Andris Nelsons le 12 avril 2014 © Lucerne Festival/Peter Fischli
Andris Nelsons le 12 avril 2014 © Lucerne Festival/Peter Fischli

À aucun moment, Nelsons ne se laisse aller à des complaisances, jamais son approche ne sonne pathétique, pas de pathos, mais pas d’objectivité froide non plus, il ya dans tout ce travail une étrange force intérieure, un tremblement fondamental qui secoue l’auditeur, d’autant que l’orchestre de la Radio bavaroise sonne sans aucune scorie, avec une netteté des attaques, une clarté des pupitres, un sens des niveaux sonores qui frappe d’admiration.
Face à ce travail admirable, trois solistes qui sont immédiatement entrés dans l’œuvre, avec la fugace Kundry de Sabine Staudinger, une artiste du chœur au timbre chaud à qui l’on demande de crier et de « dienen » et qui s’efface aussitôt.

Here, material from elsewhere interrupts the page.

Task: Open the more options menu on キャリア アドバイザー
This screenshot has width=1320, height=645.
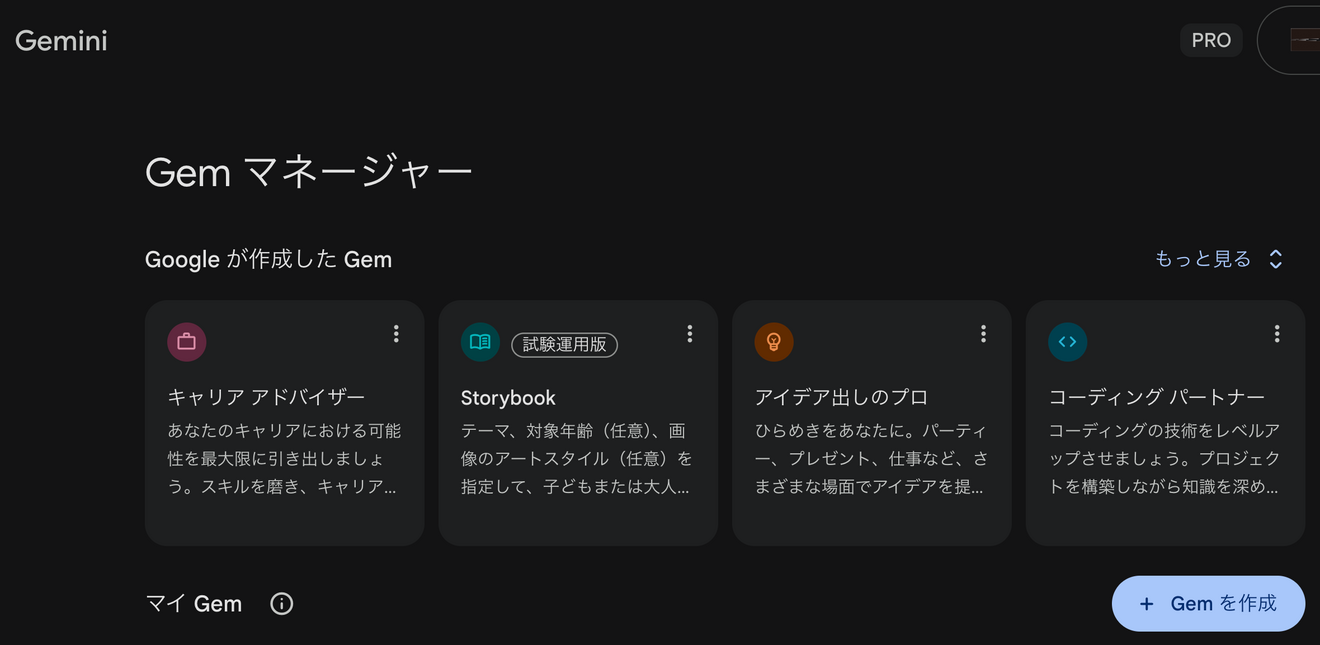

Le Parsifal de Simon O’Neill est étrangement presque plus concerné en concert que lorsqu’on le voit en scène, beau timbre, très clair, très velouté, très lyrique, mais qui sait aussi montrer une voix puissante et héroïque (il est un bon Siegmund, et les bons Siegmund sont souvent de bons Parsifal (Vickers, Hoffmann et même Domingo, sans parler de Kaufmann) et un bel engagement. Comme les deux autres collègues, il est doué d’une diction d’une cristalline clarté.
Tomasz Koniecny est Amfortas, un Amfortas très honorable, mais peut-être pas au niveaud es deux autres, il incarne un Amfortas souffrant, mais à la fois trop clair et trop engagé pour être si affaibli, comme l’exige la partition ; Pour tout dire, il ne m’est pas apparu rentrer totalement dans le rôle (il est vrai que les conditions d’un troisième acte pour Amfortas sont difficile, 10mn pour convaincre), tout le monde n’est pas Mattei, ni Van Dam qui était Amfortas avec Karajan à l’Opéra de Paris lors du concert que j’évoquais. En revanche merveille que le Gurnemanz de Goerg Zeppenfeld qui fait regretter de ne pas entendre le premier acte. Diction parfaite, sens des nuances, sens du dire et du discours, voix étonnamment claire tout en étant profonde, sonore, bien projetée, et surtout sans maniérisme, sans coquetterie, avec une linéarité et une simplicité en plein écho avec la direction musicale. Prodigieux d’intelligence.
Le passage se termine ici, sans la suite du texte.